As soon as a particularly gullible judges signed off in its merger with Time Warner, AT&T raised its prices, the exact opposite of what it claimed:
In light of AT&T’s decision to raise the prices on DirecTV Now subscribers by $10/month, and to drop channels like MTV, Comedy Central, BET, and BBC America (while adding more AT&T-owned content to the bundle), it’s worth reviewing some of what the telecom giant claimed during the recent trial over its merger with Time Warner:
[C]onsumer prices will not go up.
Modern antitrust law recognizes that mergers between suppliers, such as Time Warner, and distributors, such as AT&T, almost always create efficiencies and synergies that lead to lower consumer prices and greater innovation.
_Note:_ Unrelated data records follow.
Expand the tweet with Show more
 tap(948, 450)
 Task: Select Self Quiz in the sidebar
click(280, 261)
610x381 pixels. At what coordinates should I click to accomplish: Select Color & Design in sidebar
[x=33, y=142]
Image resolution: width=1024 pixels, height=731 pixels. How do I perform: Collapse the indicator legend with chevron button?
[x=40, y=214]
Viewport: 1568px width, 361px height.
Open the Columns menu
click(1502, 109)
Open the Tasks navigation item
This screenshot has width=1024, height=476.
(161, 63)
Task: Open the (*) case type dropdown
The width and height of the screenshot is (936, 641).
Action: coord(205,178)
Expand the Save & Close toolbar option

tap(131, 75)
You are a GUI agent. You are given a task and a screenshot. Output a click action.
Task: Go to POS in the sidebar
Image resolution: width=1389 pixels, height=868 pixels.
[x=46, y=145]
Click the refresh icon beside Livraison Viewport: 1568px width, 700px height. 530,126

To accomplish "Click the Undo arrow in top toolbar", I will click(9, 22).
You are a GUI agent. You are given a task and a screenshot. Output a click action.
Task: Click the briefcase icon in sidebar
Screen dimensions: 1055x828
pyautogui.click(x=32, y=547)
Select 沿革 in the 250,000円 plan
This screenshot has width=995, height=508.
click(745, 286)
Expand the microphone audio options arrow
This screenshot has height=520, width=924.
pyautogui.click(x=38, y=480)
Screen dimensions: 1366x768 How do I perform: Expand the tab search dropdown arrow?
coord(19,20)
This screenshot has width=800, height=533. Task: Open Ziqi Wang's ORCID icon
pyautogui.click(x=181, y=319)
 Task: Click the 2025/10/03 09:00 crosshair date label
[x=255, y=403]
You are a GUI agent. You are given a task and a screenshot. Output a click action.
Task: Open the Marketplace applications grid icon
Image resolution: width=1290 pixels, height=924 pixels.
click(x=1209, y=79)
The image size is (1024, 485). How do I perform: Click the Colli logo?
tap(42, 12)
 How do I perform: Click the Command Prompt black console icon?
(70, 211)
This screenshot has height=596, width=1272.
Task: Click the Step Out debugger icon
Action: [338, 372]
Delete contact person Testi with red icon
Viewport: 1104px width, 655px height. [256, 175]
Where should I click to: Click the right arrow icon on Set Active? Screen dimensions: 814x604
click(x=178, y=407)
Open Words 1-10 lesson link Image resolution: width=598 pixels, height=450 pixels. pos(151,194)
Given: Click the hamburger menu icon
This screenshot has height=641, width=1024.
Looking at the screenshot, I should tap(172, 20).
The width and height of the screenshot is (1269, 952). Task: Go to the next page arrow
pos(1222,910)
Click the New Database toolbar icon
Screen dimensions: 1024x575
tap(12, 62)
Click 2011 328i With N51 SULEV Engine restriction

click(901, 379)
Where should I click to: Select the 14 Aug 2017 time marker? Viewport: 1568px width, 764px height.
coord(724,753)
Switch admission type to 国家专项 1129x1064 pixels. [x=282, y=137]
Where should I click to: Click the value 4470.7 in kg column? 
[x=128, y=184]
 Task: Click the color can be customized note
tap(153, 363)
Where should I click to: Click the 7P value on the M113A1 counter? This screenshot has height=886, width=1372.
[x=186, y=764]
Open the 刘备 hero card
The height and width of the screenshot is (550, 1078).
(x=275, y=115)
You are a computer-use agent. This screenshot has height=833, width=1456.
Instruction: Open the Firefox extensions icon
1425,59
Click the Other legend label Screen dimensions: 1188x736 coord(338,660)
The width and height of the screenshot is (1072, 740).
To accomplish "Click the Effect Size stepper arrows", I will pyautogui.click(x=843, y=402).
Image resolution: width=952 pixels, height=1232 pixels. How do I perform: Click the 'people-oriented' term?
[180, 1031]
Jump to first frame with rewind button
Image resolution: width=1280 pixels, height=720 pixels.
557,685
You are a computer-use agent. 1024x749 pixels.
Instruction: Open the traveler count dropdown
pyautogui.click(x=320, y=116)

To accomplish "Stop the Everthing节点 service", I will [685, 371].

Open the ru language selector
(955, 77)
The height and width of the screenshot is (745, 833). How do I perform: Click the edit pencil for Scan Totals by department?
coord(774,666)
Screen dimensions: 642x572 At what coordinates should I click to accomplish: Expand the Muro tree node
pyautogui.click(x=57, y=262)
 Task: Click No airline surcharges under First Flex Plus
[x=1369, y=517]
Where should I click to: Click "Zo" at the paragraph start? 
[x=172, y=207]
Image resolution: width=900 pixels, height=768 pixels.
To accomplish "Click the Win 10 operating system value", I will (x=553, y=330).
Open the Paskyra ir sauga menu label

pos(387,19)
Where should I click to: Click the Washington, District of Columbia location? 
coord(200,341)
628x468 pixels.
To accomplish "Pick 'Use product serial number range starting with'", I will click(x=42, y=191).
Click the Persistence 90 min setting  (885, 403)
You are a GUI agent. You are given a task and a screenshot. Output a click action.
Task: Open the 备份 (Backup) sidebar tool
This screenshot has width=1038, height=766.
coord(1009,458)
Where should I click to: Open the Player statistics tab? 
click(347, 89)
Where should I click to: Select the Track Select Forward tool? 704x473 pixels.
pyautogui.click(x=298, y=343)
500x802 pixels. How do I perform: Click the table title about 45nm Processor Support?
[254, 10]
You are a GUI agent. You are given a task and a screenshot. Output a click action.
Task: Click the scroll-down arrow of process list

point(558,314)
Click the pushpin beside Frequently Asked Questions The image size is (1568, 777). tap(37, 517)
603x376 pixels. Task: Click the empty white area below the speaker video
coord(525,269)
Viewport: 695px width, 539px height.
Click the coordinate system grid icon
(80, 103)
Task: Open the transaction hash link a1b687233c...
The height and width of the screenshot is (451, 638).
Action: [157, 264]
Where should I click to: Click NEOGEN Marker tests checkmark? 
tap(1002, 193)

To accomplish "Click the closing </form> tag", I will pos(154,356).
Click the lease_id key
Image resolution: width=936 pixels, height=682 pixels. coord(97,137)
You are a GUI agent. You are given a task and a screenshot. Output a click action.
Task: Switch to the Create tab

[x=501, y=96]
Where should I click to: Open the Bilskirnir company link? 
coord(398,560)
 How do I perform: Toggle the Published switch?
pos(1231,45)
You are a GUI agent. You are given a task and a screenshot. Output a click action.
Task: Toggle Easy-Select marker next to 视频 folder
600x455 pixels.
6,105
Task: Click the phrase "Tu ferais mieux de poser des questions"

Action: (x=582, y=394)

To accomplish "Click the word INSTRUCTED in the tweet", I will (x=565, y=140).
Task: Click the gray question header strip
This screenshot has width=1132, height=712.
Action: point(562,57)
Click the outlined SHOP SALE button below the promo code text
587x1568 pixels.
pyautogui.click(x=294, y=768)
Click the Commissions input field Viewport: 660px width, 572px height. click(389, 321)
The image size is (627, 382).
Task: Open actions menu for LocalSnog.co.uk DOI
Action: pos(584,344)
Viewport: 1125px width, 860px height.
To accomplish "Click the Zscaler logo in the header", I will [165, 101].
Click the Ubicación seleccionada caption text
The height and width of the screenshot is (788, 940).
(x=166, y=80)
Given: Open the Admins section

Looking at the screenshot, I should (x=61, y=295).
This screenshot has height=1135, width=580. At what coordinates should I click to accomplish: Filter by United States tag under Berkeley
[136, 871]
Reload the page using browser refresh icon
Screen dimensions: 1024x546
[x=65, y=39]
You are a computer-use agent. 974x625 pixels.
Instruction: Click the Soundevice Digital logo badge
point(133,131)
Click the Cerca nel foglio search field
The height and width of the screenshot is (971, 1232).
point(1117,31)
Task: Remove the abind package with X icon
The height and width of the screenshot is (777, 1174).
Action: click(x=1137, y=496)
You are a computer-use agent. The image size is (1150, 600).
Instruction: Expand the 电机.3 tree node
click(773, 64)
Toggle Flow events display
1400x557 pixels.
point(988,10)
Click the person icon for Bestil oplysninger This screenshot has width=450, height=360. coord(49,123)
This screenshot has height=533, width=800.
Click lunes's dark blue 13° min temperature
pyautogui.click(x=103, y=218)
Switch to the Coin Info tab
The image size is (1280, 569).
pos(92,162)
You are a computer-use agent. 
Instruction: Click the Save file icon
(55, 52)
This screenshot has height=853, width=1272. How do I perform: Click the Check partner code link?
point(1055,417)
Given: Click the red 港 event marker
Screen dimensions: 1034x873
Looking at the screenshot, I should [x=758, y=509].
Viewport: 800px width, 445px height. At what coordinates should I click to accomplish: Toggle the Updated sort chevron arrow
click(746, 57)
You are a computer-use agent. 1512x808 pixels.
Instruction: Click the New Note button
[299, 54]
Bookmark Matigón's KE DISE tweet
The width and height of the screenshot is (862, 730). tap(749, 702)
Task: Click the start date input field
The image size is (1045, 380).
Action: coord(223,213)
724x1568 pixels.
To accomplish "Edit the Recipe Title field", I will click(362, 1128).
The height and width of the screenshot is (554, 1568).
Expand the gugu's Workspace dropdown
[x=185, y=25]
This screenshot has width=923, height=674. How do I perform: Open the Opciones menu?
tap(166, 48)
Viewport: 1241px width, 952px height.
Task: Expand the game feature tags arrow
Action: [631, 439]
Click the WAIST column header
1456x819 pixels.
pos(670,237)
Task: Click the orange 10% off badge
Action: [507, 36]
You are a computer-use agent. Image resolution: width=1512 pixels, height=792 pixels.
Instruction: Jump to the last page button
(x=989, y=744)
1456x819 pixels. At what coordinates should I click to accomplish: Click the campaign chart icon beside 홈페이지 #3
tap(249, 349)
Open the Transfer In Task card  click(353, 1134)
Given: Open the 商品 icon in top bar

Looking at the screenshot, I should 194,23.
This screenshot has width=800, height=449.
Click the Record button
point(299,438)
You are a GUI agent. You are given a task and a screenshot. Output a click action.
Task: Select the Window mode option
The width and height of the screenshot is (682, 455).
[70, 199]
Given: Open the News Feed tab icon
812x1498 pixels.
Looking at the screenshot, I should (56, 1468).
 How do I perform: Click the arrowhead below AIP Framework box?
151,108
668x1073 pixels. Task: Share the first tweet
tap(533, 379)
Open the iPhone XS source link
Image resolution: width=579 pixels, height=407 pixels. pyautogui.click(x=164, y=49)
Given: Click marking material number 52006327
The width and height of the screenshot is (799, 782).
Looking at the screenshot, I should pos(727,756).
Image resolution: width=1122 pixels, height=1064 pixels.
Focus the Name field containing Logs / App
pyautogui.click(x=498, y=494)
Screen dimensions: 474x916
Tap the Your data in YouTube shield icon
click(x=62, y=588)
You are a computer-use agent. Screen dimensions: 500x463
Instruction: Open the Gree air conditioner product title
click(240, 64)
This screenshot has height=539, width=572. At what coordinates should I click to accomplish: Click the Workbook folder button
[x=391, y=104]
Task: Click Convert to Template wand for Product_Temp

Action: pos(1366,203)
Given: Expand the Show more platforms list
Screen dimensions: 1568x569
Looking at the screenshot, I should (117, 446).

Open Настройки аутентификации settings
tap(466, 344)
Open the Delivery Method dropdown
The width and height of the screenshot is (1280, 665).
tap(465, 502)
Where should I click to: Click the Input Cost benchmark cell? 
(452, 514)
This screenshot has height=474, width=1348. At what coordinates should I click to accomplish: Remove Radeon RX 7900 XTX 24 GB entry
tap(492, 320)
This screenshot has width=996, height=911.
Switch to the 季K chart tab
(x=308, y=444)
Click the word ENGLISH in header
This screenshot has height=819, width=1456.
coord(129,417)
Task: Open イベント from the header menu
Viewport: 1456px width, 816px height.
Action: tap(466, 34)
Vertical integration raises antitrust concerns only in the rare case where the government can prove that the merger will hobble rivals’ ability to check the merged firm’s pricing conduct, thereby allowing the merged firm to raise its own prices above competitive levels.
[T]his merger is likely to enhance competition substantially, because it will enable the merged company to reduce prices.
You can read more for yourself here and here. The rest of AT&T’s arguments were just about as (in)accurate, and it’s not the first time AT&T’s rosy claims have been proved false.
The current standards for antitrust in the US are way too lax.